The first page that is displayed is the Site Overview page. If your SiteImprove account is used to administer SearchImprove solutions for more than one site, these sites are listed. Click a site name to go to the Overview screen for that site.

Search summary

The Site overview page displays the current status of the search: Site name, URL, active status, and the number of pages that are currently being searched.

Main setup buttons

These buttons give access to search configuration, crawl setup, group setup, and search ranking setup.

The setup buttons are:

  • Configure: Gives you access to the main configuration for the site: Which pages to include or exclude from the search index; which file types to index; which content sections to include etc.
  • Delete Site: Remove the current site.
  • Add new crawl: Allows you to create a new instance of the SearchImprove crawler; enter a URL from which the crawler should start; and select how often the crawler should be initiated to re-index its content.
  • Groups: Create and manage groups for presentational and/or organisational purposes.
  • Search Ranking: Edit the weighting scores for each content element to tweak the search for your content.

Crawls

How do crawls work?

One of the main virtues of SearchImprove is the ability to set up several crawls, each of which serves its own purpose.

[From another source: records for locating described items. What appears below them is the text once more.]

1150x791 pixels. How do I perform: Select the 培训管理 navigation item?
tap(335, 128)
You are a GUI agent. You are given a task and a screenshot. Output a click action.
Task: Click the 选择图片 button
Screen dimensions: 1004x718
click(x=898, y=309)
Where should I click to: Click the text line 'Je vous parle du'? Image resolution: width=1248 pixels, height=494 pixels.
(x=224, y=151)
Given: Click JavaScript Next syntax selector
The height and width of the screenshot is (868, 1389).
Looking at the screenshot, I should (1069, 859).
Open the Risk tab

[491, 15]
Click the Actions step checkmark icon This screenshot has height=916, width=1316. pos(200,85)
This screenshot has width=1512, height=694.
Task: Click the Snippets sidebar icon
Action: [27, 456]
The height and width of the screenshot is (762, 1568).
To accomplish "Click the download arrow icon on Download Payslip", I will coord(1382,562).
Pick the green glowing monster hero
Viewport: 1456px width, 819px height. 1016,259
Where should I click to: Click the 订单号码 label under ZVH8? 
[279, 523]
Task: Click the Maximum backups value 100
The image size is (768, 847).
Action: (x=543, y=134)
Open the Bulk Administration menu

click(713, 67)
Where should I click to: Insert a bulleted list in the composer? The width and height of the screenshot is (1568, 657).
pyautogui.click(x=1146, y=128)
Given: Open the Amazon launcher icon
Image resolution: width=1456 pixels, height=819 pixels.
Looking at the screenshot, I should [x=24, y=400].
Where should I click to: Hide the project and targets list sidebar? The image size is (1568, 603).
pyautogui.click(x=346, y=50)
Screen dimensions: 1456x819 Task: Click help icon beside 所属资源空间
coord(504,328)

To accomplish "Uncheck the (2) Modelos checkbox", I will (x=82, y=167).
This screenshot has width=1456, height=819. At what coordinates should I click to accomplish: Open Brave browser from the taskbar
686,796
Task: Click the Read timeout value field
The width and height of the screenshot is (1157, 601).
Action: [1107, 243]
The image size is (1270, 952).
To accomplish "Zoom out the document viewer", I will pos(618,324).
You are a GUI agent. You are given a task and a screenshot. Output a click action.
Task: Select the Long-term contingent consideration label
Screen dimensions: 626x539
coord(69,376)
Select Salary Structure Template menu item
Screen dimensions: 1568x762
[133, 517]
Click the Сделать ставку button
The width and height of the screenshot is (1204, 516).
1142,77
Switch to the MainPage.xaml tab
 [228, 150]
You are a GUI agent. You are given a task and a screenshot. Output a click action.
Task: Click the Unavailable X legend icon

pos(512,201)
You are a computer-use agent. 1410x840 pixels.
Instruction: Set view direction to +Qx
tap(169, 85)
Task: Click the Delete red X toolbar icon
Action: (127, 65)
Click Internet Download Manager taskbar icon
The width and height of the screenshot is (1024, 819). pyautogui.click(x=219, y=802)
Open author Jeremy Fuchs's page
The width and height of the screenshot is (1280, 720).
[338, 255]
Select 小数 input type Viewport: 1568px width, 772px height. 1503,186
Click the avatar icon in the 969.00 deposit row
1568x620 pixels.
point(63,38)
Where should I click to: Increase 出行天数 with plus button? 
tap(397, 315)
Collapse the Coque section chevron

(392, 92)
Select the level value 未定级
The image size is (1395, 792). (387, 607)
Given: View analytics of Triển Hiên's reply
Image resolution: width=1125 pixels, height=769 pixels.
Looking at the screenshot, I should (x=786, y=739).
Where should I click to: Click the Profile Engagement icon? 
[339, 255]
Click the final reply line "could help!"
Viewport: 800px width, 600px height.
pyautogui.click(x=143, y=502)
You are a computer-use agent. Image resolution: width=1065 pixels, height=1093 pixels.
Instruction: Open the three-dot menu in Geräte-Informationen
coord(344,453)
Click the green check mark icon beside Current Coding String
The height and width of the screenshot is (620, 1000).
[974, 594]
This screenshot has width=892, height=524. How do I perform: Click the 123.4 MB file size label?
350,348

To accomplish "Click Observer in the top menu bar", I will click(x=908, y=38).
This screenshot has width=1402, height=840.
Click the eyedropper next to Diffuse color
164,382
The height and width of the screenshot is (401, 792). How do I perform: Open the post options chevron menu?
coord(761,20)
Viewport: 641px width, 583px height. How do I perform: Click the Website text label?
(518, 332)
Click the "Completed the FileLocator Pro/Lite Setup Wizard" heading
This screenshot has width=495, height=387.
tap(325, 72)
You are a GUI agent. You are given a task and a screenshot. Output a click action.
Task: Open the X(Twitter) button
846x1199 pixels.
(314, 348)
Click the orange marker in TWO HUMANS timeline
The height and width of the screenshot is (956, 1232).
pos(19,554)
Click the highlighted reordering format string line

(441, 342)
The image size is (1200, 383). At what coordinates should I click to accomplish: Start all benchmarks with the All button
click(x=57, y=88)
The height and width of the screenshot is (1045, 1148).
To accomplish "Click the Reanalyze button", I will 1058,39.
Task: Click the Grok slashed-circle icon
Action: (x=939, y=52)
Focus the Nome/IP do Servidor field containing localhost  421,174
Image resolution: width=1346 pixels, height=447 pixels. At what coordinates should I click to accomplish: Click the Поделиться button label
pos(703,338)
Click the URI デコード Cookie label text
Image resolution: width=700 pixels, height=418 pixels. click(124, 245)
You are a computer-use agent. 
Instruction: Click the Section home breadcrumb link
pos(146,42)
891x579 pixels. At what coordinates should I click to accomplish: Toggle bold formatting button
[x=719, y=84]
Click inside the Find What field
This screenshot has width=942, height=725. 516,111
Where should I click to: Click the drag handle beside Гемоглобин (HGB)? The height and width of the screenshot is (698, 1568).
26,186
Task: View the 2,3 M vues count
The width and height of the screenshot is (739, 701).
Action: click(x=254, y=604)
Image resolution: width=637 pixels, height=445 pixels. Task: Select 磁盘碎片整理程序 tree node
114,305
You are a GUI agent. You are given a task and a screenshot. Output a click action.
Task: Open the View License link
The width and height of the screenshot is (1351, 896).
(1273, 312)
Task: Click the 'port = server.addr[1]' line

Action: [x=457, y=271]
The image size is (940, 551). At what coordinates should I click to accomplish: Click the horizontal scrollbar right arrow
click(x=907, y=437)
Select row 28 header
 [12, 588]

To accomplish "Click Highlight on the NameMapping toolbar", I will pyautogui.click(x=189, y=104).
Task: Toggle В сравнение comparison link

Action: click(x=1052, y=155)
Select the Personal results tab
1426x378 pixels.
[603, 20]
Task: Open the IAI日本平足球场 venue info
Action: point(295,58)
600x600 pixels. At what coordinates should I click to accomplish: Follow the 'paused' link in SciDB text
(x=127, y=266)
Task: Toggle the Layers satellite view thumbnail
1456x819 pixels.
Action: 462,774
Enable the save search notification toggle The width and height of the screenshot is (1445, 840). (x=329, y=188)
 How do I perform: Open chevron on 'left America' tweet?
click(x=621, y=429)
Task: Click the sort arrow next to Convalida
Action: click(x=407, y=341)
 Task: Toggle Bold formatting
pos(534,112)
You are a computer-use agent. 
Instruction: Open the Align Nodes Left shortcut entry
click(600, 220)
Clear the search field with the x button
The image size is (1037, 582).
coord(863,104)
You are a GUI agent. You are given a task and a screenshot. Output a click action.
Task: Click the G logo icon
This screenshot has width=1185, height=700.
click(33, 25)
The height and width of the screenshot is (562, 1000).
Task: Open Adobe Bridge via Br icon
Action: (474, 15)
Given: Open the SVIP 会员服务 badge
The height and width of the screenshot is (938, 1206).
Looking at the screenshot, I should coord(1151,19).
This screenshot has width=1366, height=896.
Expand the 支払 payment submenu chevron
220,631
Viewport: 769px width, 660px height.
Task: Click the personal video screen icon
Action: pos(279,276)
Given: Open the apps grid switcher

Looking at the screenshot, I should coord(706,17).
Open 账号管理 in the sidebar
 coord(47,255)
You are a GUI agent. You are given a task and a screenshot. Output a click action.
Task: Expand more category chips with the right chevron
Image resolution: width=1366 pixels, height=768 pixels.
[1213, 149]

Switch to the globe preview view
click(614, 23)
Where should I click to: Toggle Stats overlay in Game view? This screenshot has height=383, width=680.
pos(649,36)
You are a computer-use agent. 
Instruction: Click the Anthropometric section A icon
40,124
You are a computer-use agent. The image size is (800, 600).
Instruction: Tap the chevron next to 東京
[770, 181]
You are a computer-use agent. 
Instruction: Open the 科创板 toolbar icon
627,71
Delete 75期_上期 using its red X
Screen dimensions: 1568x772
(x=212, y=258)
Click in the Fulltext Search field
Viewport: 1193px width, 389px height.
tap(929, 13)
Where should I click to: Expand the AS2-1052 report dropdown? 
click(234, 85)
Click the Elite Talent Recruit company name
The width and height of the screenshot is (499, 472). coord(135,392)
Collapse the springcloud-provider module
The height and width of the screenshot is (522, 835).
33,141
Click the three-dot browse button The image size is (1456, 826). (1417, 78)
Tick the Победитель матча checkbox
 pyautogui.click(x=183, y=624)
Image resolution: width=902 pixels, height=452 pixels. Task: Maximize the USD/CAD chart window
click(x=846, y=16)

It could be that some sections of the website are updated frequently, and other sections remain static for long periods of time. For example, a section containing news, where news items are added and removed and edited many times a day, needs to be indexed frequently. A section containing static information, such as annual reports, in theory only needs indexing once or twice a year.

By limiting the scope of crawls to include only what is necessary SearchImprove offers a fast and economic solution to searching. In this way, indexing places minimal strain on web servers, only performing requests when needed.

The Crawls section displays the crawls that have been set up for this site, with name, date of last crawl, date and time of next scheduled crawl, and the type of crawl.

A Complete crawl follows every link and indexes every page throughout the website from a designated starting point.

A level 1 crawl starts from a designated start page and indexes pages that have links on that page. A level 2 crawl indexes these pages and pages a level deeper; and so on.

A level 0 crawl does not follow any links; it simply indexes the designated start page.

Measures to reduce redundant crawls

To further limit the impact on server resources and to ensure speedy indexing, only pages that have been altered since the previous crawl are indexed.

A unique identifier – an MD5 key – is calculated for each page. This identifier changes when any alterations are made to the page, allowing the SearchImprove crawler to recognize altered pages. If the MD5 key is unchanged, the SearchImprove simply uses its page index to proceed to the next page in that crawl.

This means that if the majority of pages on the website are unaltered, the search index is updated rapidly and without undue strain on web servers.

Click a crawl name to view a summary of that crawl.

Create a new crawl with the Add new crawl button to enter the crawl configuration procedure.